Source information:
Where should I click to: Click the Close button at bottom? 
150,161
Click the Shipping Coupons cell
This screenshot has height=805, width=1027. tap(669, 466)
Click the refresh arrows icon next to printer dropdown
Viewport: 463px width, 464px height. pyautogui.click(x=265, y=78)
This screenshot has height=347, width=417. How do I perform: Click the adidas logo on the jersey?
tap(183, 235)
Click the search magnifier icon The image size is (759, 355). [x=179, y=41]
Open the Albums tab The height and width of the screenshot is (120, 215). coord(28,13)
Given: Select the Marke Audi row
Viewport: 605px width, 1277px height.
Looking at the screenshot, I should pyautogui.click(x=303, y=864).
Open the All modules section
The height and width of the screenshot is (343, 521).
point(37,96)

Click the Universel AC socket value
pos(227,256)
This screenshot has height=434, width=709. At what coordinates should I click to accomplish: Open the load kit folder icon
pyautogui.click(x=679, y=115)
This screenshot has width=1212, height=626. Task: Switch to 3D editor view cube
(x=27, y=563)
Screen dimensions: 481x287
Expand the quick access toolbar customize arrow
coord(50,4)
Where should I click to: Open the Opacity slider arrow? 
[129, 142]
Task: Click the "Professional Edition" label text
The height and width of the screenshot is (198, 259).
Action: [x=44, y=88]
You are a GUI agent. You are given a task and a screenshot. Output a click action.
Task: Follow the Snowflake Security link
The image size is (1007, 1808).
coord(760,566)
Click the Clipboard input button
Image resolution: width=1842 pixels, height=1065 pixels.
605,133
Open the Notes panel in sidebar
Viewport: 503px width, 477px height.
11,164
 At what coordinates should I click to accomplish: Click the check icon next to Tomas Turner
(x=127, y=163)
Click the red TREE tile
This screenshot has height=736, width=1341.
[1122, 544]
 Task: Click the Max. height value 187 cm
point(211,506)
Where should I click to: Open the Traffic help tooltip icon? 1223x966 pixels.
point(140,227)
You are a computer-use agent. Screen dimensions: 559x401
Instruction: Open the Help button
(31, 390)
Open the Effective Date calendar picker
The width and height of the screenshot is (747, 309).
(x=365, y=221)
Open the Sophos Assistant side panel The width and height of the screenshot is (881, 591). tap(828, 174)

Your goal:
Copy every record again, keeping each word unchanged.

Reply to the exercise:
Where should I click to: Click the Close button at bottom? 
150,161
Click the Shipping Coupons cell
This screenshot has height=805, width=1027. tap(669, 466)
Click the refresh arrows icon next to printer dropdown
Viewport: 463px width, 464px height. pyautogui.click(x=265, y=78)
This screenshot has height=347, width=417. How do I perform: Click the adidas logo on the jersey?
tap(183, 235)
Click the search magnifier icon The image size is (759, 355). [x=179, y=41]
Open the Albums tab The height and width of the screenshot is (120, 215). coord(28,13)
Given: Select the Marke Audi row
Viewport: 605px width, 1277px height.
Looking at the screenshot, I should pyautogui.click(x=303, y=864).
Open the All modules section
The height and width of the screenshot is (343, 521).
point(37,96)

Click the Universel AC socket value
pos(227,256)
This screenshot has height=434, width=709. At what coordinates should I click to accomplish: Open the load kit folder icon
pyautogui.click(x=679, y=115)
This screenshot has width=1212, height=626. Task: Switch to 3D editor view cube
(x=27, y=563)
Screen dimensions: 481x287
Expand the quick access toolbar customize arrow
coord(50,4)
Where should I click to: Open the Opacity slider arrow? 
[129, 142]
Task: Click the "Professional Edition" label text
The height and width of the screenshot is (198, 259).
Action: [x=44, y=88]
You are a GUI agent. You are given a task and a screenshot. Output a click action.
Task: Follow the Snowflake Security link
The image size is (1007, 1808).
coord(760,566)
Click the Clipboard input button
Image resolution: width=1842 pixels, height=1065 pixels.
605,133
Open the Notes panel in sidebar
Viewport: 503px width, 477px height.
11,164
 At what coordinates should I click to accomplish: Click the check icon next to Tomas Turner
(x=127, y=163)
Click the red TREE tile
This screenshot has height=736, width=1341.
[1122, 544]
 Task: Click the Max. height value 187 cm
point(211,506)
Where should I click to: Open the Traffic help tooltip icon? 1223x966 pixels.
point(140,227)
You are a computer-use agent. Screen dimensions: 559x401
Instruction: Open the Help button
(31, 390)
Open the Effective Date calendar picker
The width and height of the screenshot is (747, 309).
(x=365, y=221)
Open the Sophos Assistant side panel The width and height of the screenshot is (881, 591). tap(828, 174)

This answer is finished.